The yield on the benchmark 10-year Treasury was 2 basis points higher at 4.053%. The 2-year yield also climbed 2 basis points to 3.515%.

One basis point equals 0.01% and yields and prices move in opposite directions.

Market participants are looking ahead to key inflation data due out later this week: the August producer price index on Wednesday, and the consumer price index on Thursday. The prints come ahead of the Fed’s Federal Open Market Committee meeting on Sept. 16-17.

Money markets are largely pricing that the Fed will cut its key interest rate by 25 basis points at next week’s meeting, according to the CME’s FedWatch tool.

Last week, a weaker-than-expected jobs report added to expectations of an imminent rate cut by the central bank.
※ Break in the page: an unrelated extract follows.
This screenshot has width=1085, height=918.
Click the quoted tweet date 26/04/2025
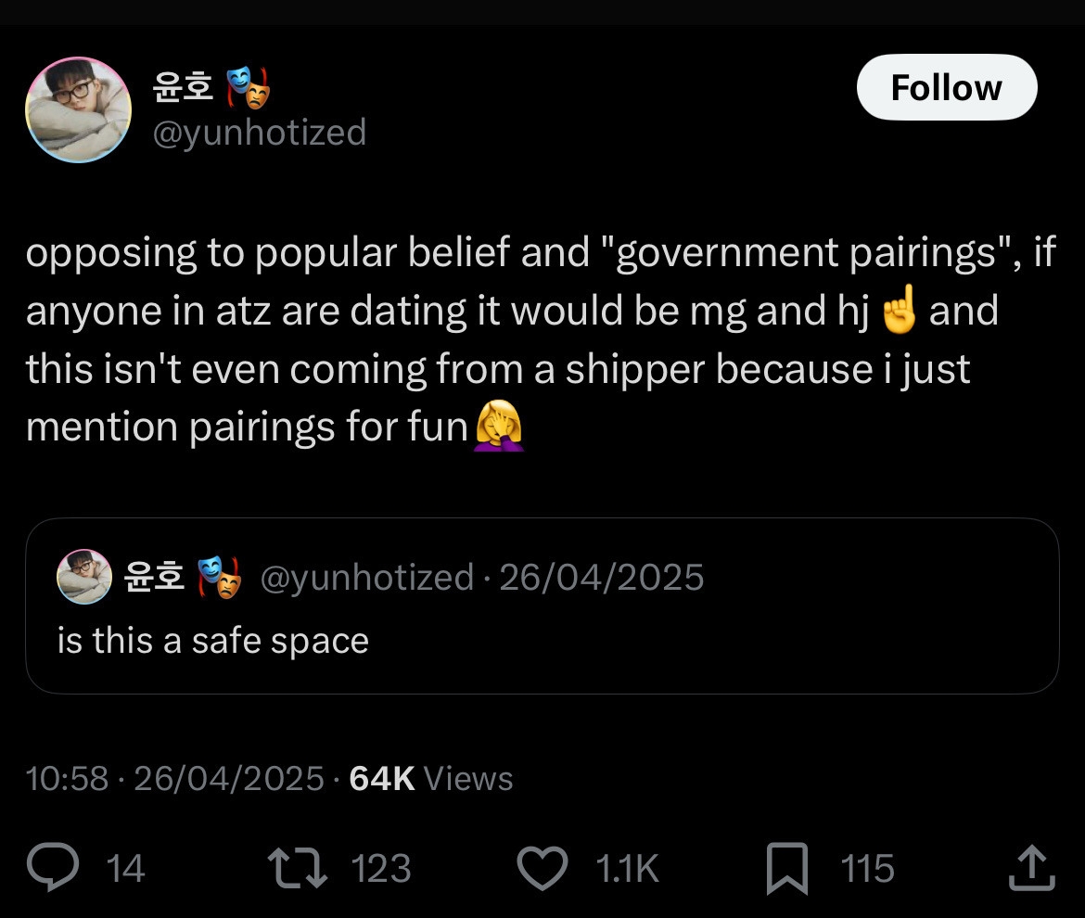(x=602, y=578)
The yield on the 10-year Treasury reached its lowest level since April in the wake of the report.

“The post-payroll rally in bonds leaves 10-year yields oversold at support as we await the latest inflation data later this week,” wrote Rob Ginsberg, managing director and technical analyst at Wolfe Research, in a recent note.

“Failure to hold here would bring the April lows of 3.9% into play, but oversold at support and a higher low, our sense is that we could see a bit of a reversal before the week is over,” he added.

This week’s inflation reports also follow a sharp downward revision to U.S. job growth. Payrolls through for the year prior March were lowered by 911,000, the BLS said.